![[JM 2]Hypertension and dementia: is there a link?](https://sitmspst.blob.core.windows.net/images/articles/hypertension-and-dermentiajpg-ad970e93-f7b3-426f-9030-1ecb160a322f-thumbnail.jpg)
The age at which one acquires hypertension may matter on the risk of dementia later on, with mid-life hypertension shown to be associated with late-life dementia.
Although the association between hypertension in later-life and cognitive impairment is not consistent, hypertension contributes to both early cerebrovascular brain damage and cognitive
decline, according to Dr. Mohammad Kamran Ikram from Memory, Aging & Cognition Center at the National University of Singapore.
“Dementia is a multi-factorial disease. It is a clinical syndrome whose main features are a progressive, global deterioration in cognitive function in which memory is especially affected. An important distinction from delirium is that there is a clear state of consciousness in patients and one of the decisive features is that it interferes with social and occupational function of a certain person,” Ikram said.

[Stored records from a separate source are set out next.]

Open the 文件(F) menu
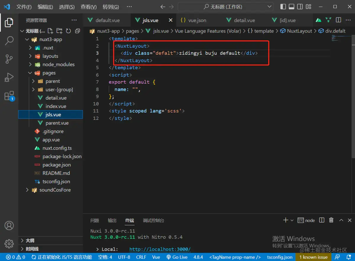355x261 pixels. pos(24,7)
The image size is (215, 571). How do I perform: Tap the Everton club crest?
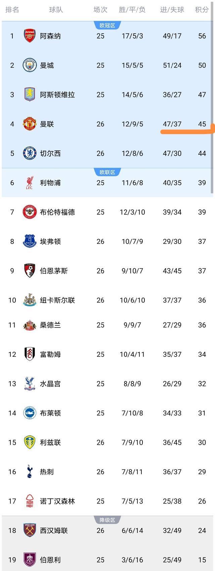tap(30, 241)
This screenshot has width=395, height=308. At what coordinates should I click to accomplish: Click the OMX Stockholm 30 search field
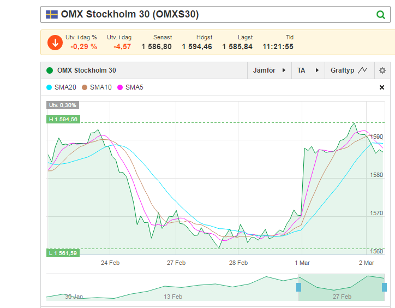click(216, 15)
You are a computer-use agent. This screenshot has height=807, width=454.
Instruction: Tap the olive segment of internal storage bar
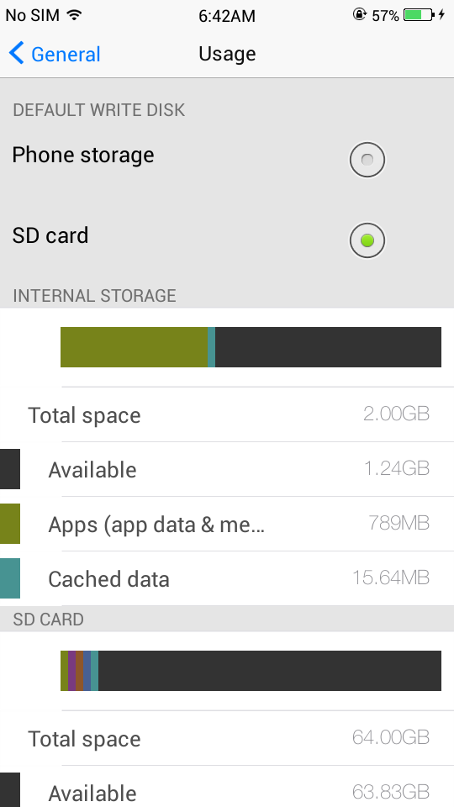(134, 347)
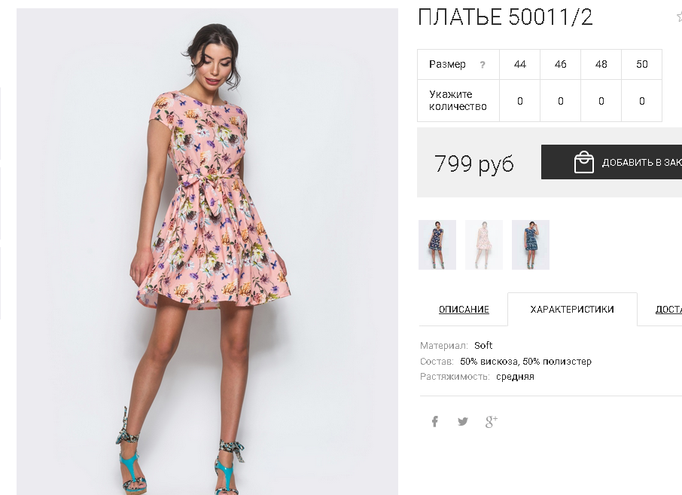Click the ДОБАВИТЬ В ЗАКАЗ button

click(x=611, y=162)
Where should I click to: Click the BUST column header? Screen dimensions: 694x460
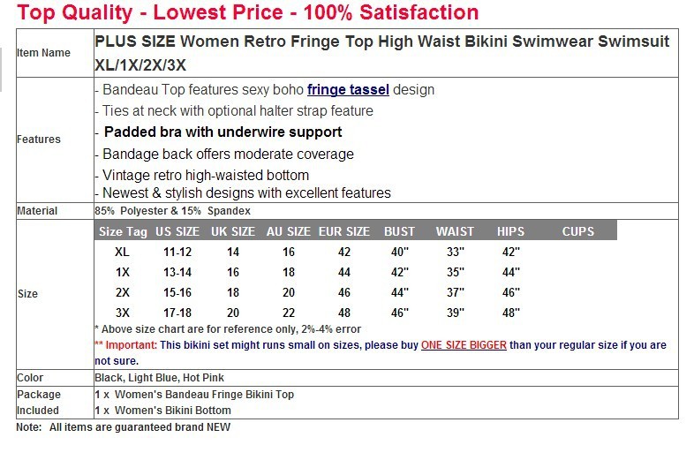[399, 231]
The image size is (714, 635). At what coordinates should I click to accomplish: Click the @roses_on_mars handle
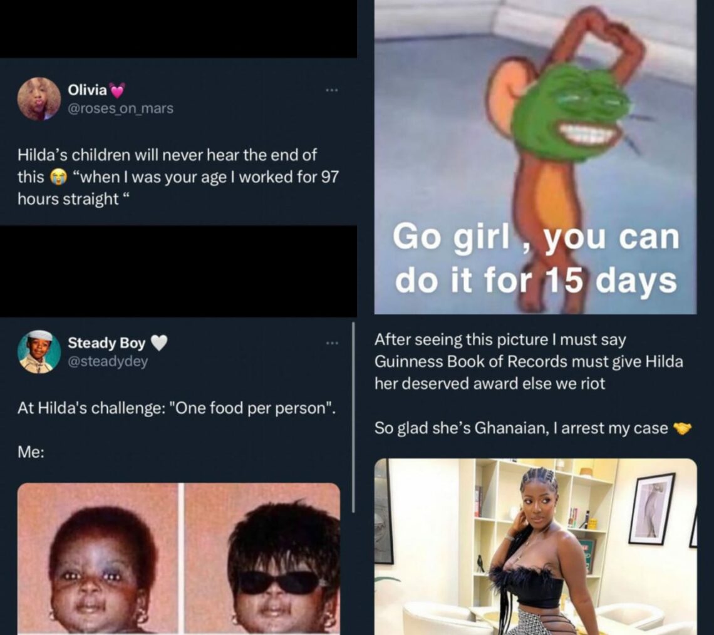click(121, 108)
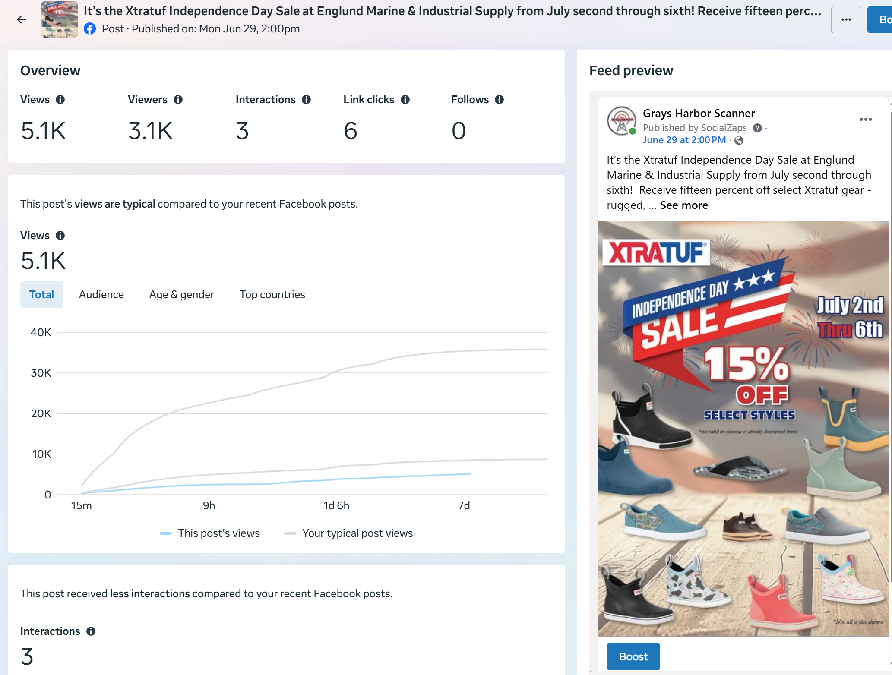Switch to Age & gender tab
This screenshot has height=675, width=892.
pyautogui.click(x=182, y=295)
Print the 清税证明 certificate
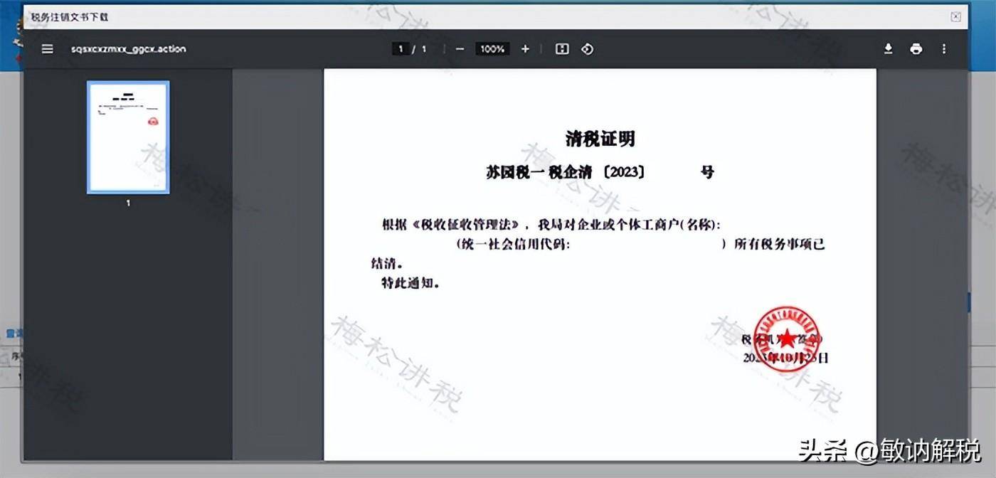This screenshot has width=996, height=478. (916, 48)
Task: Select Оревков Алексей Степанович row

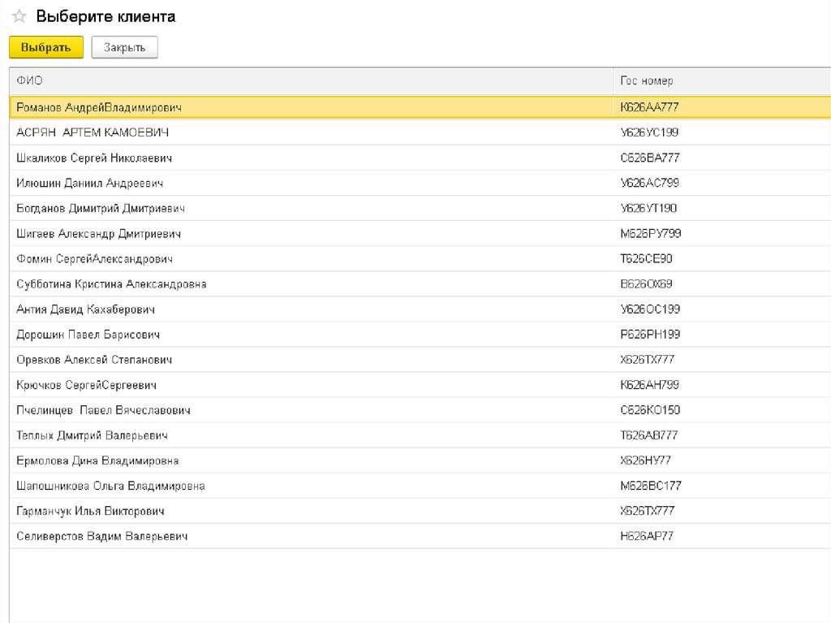Action: (94, 359)
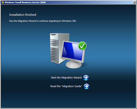Screen dimensions: 137x109
Task: Click the arrow icon beside Start the Migration Wizard
Action: (x=86, y=77)
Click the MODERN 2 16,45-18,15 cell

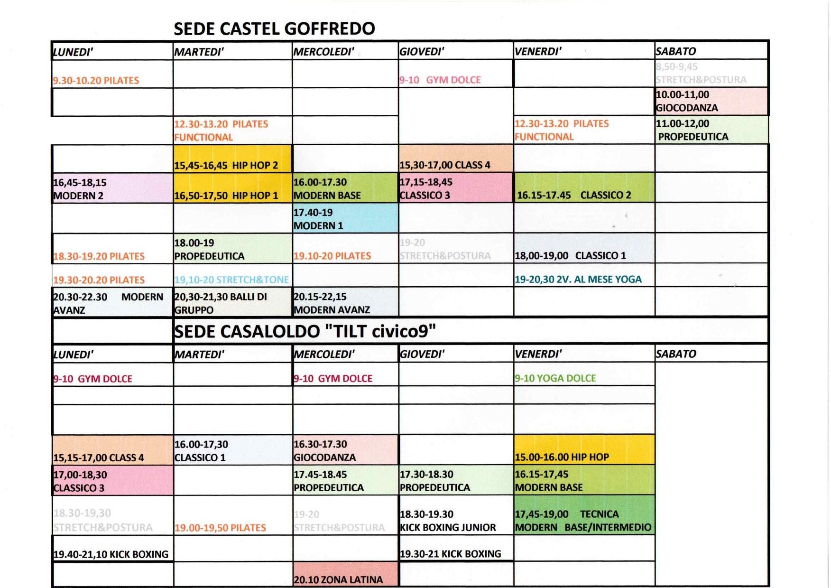coord(112,188)
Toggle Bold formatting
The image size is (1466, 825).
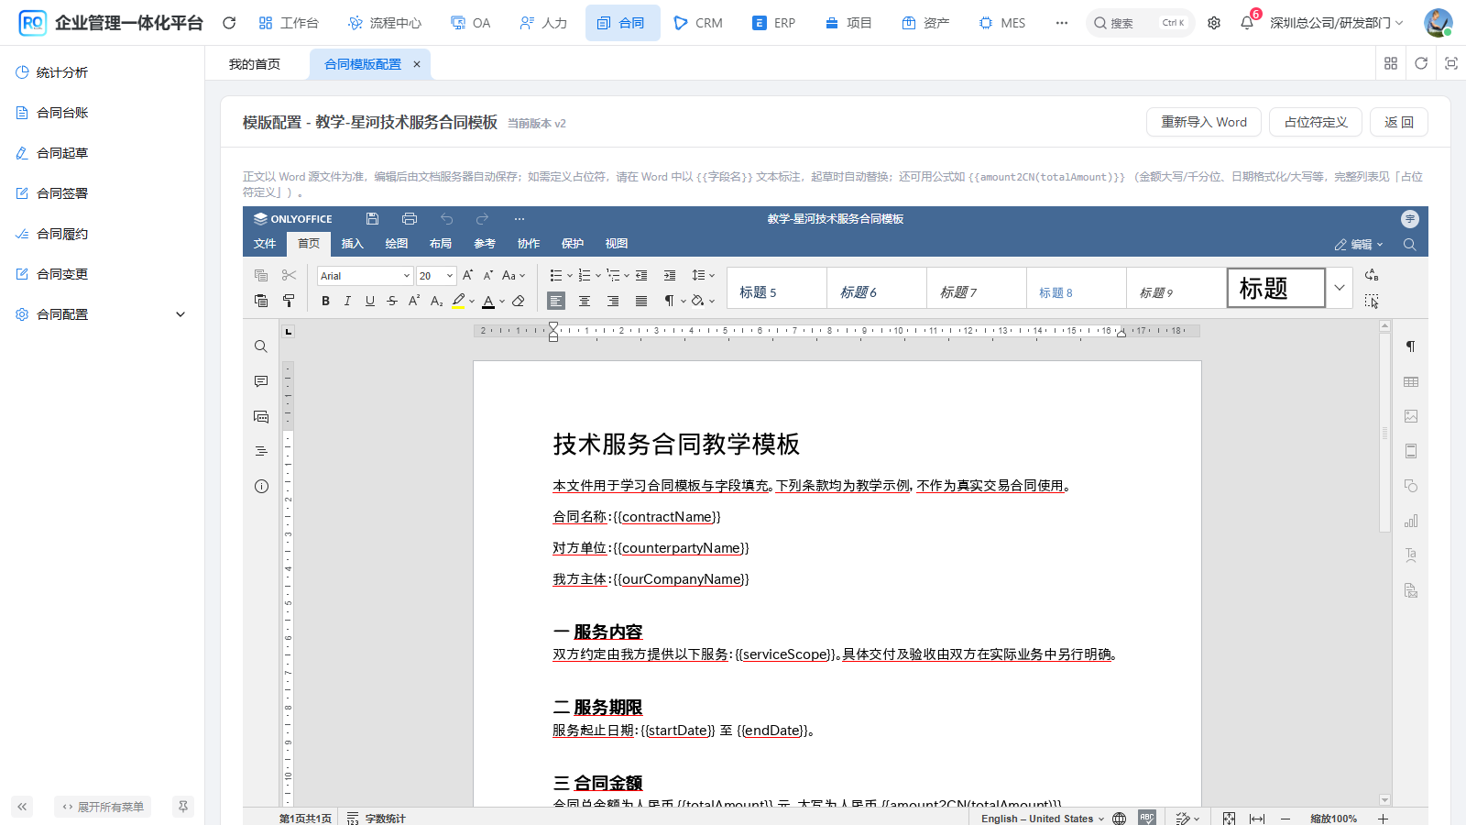tap(325, 301)
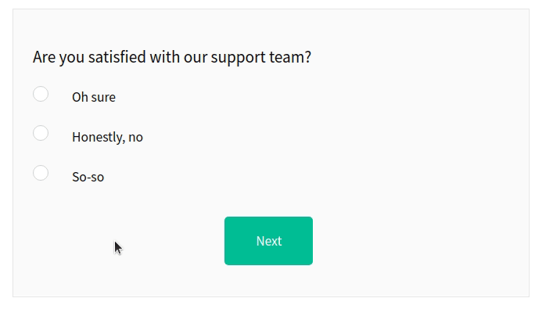542x316 pixels.
Task: Check the last option's round selector
Action: (x=41, y=173)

Diagnosing dementia is a two-step process: the clear identification of dementia syndrome followed by the search for etiology or specific disease syndrome. Ikram distinguished between dementia and the physiologic decline in memory and rate of information processing as people age – which does not affect daily function and significantly worsen.
Alzheimer’s disease is the most common cause of dementia, followed by vascular disease. In Alzheimer’s disease, a patient may experience amnesia, aphasia, apraxia, agnosia, behavioral and psychiatric symptoms such as psychotic features, personality change and activity disturbance. The prevalence and incidence of dementia increase exponentially with increasing age.
The risk factors for dementia include nutrition, cognitive reserve, genetics and cardiovascular disease. “A host of factors is involved in dementia. So, basically it is not a disease with one component. It is a disease with multiple component causes and what makes it worse is that there is a lot of fuzziness in these risk factors which give you the dementia syndrome,” Ikram explained.
Several big studies on hypertension and dementia have been conducted. The Goteburg study showed that blood pressure (BP) at age 70 years is related to onset of dementia at 79 to 85 years. The Honolulu-Asia Aging study showed that mid-life blood pressure is linked to late-life cognitive impairment. Among different BP components, systolic BP appears to be the strongest predictor of cognitive decline.
The pathologies that underlie the mechanisms for the link between hypertension and cognition include white matter changes, lacunar infarcts, microinfarcts, microbleeds and macrobleeds. Amyloid-β peptide accumulation and synaptic toxicity are neurodegenerative changes also related to hypertension.
The association of hypertension with dementia has led scientists to explore the impact of antihypertensive treatment on dementia later on. However, meta-analysis has not clearly shown the positive impact of treatment on outcomes.